Your goal :: The forum discussion below gives a numbered list of ways an instruction set affects a processor's internals. Name each one.

Provided passage ::
-- START --
That is correct. Every time this comes up I like to spark a debate over what I perceive as the uselessness of referring to an "instruction set architecture" because that is a bullshit, meaningless term and has been ever since we started making CPUs whose external instructions are decomposed into RISC micro-ops. You could switch out the decoder, leave the internal core completely unchanged, and have a CPU which speaks a different instruction set. It is not an instruction set architecture. That's why the architectures themselves have names. For example, K5 and up can all run x86 code, but none of them actually have logic for each x86 instruction. All of them are internally RISCy. Are they x86-compatible? Obviously. Are they internally x86? No, nothing is any more.
This same myth keeps being repeated by people who don't really understand the details on how processors internally work.
You cannot just change the decoder, the instruction set affect the internals a lot:
1) Condition handling is totally different on different instruciton sets. This affect the banckend a lot. X86 has flags registers, many other architectures have predicate registers, some predicate registers with different conditions.
2) There are totally different number of general purpose and floating point registers. The register renamer makes this a smaller difference, but then there is the fact that most RISC's use same registers for both FPU and integer, X86 has separate registers for both. And this totally separates them, the internal buses between the register files and function units in the processor are done very differently.
3) Memory addressing modes are very different. X86 still does relatively complex address calculations on single micro-operation, so it has more complex address calculation units.
-- END --
Data shown ::
-- START --
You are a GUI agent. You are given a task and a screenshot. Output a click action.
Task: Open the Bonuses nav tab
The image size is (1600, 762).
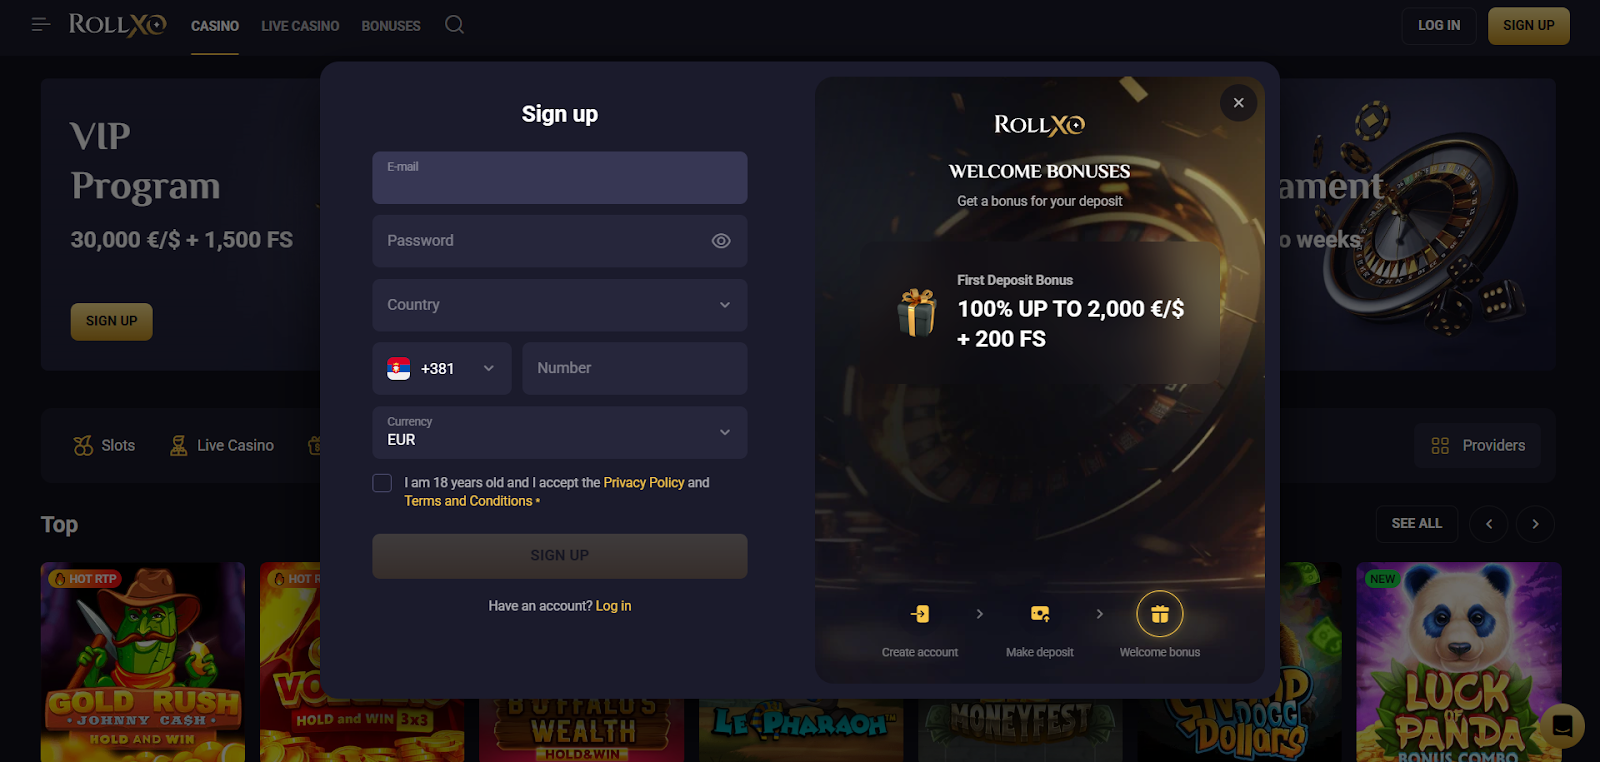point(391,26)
-- END --
Answer in full ::
1) Condition handling: x86 uses flags registers, while many other architectures use predicate registers.
2) The number of general-purpose and floating-point registers: most RISC designs use the same registers for the FPU and integers, while x86 keeps them separate.
3) Memory addressing modes: x86 still does relatively complex address calculations in a single micro-operation.